Le « don » d’organes. Remises en cause et nouvelles perspectives

Patrick VERSPIEREN

samedi 17 mars 2012
de 9h30 à 12h30 et de 14h à 17h
REFERENCE M01J01
NOMBRE D'HEURES 6h
NIVEAU initiation
PRIX DU MODULE 57 € TTC
Cours magistral
Les indications de greffes d'organes deviennent de plus en plus nombreuses, mais les prélèvements n'augmentent pas aussi rapidement, et les listes d'attente s'allongent. En même temps, si le « don » d'organes fait l'objet d'une certaine publicité, la plupart des médias gardent le silence sur les problèmes posés par les prélèvements. Ce n'est pas sain, et laisse la population à la merci de révélations faites de façon impromptue, qui pourraient susciter anxiété ou opposition aux prélèvements.

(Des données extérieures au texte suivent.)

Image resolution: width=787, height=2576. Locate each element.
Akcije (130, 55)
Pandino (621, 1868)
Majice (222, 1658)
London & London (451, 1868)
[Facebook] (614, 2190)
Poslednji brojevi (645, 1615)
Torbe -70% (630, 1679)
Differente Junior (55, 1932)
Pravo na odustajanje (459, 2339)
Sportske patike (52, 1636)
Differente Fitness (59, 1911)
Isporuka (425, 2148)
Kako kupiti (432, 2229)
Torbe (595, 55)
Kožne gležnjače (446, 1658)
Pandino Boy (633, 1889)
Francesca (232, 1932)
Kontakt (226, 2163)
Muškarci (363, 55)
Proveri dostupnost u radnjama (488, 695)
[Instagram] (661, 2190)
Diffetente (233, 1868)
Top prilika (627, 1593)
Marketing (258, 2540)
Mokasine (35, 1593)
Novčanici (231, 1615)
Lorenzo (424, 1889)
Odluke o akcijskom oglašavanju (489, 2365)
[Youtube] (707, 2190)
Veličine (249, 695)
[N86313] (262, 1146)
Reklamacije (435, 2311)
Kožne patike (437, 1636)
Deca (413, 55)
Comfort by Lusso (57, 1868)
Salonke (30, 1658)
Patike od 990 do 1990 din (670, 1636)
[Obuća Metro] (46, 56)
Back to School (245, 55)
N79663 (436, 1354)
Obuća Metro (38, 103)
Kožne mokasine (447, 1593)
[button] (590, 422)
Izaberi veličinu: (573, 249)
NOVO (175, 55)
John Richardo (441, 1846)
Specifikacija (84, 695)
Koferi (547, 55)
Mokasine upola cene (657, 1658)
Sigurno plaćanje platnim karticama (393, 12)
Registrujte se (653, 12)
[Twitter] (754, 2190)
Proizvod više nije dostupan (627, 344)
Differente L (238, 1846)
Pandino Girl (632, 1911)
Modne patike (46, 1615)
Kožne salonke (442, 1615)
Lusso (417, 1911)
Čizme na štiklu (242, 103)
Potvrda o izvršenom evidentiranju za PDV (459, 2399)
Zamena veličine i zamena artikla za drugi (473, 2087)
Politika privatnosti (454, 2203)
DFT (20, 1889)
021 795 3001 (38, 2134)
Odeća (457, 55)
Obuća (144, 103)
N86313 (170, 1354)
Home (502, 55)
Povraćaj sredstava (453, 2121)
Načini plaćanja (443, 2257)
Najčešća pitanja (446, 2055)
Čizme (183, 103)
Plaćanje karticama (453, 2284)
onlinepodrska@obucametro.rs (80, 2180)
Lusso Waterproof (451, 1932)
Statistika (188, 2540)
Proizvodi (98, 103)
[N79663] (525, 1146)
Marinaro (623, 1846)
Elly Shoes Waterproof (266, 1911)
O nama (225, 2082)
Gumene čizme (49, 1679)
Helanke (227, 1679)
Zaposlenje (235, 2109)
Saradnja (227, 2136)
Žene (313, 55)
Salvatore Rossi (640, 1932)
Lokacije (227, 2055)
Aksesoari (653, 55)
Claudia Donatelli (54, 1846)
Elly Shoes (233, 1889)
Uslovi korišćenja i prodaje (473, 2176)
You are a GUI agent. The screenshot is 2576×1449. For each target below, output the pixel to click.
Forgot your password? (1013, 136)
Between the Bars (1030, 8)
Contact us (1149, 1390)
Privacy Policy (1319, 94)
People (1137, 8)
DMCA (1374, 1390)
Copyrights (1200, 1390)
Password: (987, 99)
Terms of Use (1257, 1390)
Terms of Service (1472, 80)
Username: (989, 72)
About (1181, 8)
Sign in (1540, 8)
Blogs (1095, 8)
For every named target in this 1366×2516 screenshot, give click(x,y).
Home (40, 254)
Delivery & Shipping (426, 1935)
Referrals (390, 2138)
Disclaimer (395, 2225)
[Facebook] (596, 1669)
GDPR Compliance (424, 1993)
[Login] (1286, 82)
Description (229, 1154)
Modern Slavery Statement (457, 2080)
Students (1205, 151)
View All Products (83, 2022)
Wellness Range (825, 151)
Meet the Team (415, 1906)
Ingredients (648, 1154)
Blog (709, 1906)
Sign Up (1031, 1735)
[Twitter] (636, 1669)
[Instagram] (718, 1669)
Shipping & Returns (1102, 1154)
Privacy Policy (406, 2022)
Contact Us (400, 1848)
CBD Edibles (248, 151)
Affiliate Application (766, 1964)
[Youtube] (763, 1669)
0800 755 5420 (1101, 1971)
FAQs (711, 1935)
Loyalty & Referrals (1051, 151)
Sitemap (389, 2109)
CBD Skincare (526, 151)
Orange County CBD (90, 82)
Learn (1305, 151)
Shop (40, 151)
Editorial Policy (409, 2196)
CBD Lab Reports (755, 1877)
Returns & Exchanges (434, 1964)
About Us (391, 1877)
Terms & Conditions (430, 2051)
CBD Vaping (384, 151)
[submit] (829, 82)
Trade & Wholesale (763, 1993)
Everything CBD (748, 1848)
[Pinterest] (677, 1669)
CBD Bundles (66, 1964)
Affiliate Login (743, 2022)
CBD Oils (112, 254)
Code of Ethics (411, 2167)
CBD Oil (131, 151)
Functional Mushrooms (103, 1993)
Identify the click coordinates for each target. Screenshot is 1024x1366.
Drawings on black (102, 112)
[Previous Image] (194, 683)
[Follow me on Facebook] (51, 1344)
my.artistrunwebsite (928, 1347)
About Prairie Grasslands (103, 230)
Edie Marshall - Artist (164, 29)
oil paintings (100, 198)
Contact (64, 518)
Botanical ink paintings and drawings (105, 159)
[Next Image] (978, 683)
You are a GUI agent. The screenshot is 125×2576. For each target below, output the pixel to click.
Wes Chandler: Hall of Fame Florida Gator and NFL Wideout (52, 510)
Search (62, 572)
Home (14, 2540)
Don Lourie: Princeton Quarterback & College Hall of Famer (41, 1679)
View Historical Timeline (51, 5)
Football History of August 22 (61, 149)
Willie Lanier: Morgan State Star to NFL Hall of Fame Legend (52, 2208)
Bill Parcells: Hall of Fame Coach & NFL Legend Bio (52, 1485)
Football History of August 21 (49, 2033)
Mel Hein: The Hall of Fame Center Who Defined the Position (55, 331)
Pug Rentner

C'est sur ces questions rarement abordées en public que portera la Journée organisée au Centre Sèvres.
Dans le constat de la mort avant prélèvement, deux exigences s'opposent, celle de prendre toutes les précautions nécessaires pour s'assurer du décès, et celle de ne pas tarder, de manière à prélever des organes encore fonctionnels. Un critère avait été reconnu presque universellement, celui de l'état de « mort encéphalique » chez des personnes ventilées artificiellement. Ce critère ayant été mis en cause par des philosophes et des médecins, il importe d'examiner leurs arguments et la validité de ceux-ci.
Certains pays ont largement développé une autre modalité de constat de la mort, sur des personnes « décédées après arrêt cardiaque ». Le manque persistant de greffons a conduit à introduire cette pratique en France, très discrètement, presque clandestinement. Il y a lieu de s'interroger sur les conditions d'acceptabilité éthique de cette pratique, en ce qui concerne les traitements auxquels les patients ont droit avant d'être déclarés décédés, la prise en compte de leur volonté antérieurement exprimée, la relation avec la famille et l'information de la population sur cette pratique à laquelle chacun est présumé consentir s'il n'a pas exprimé de son vivant son opposition.
Cette notion de « consentement présumé » est un des éléments qui conduisent à remettre en cause la notion de « don » d'organe après la mort. On étudiera donc avec soin, pendant la Journée, des extraits du livre de Philippe Steiner qui voit dans la greffe d'organe post-mortem une forme de solidarité où la famille a un rôle central, et dans l'emploi insistant du terme « donneur » une manière de masquer ce rôle et de marginaliser la famille.
Ces questions seront abordées dans des exposés et des travaux sur textes. Une large place sera faite aux échanges et débats.
Eléments bibliographiques
  • Ph. STEINER, La transplantation d'organes. Un commerce nouveau entre les êtres humains, Gallimard, 2010.
  • Le prélèvement d'organes sur personne décédée, Laennec, 2010, n° 4.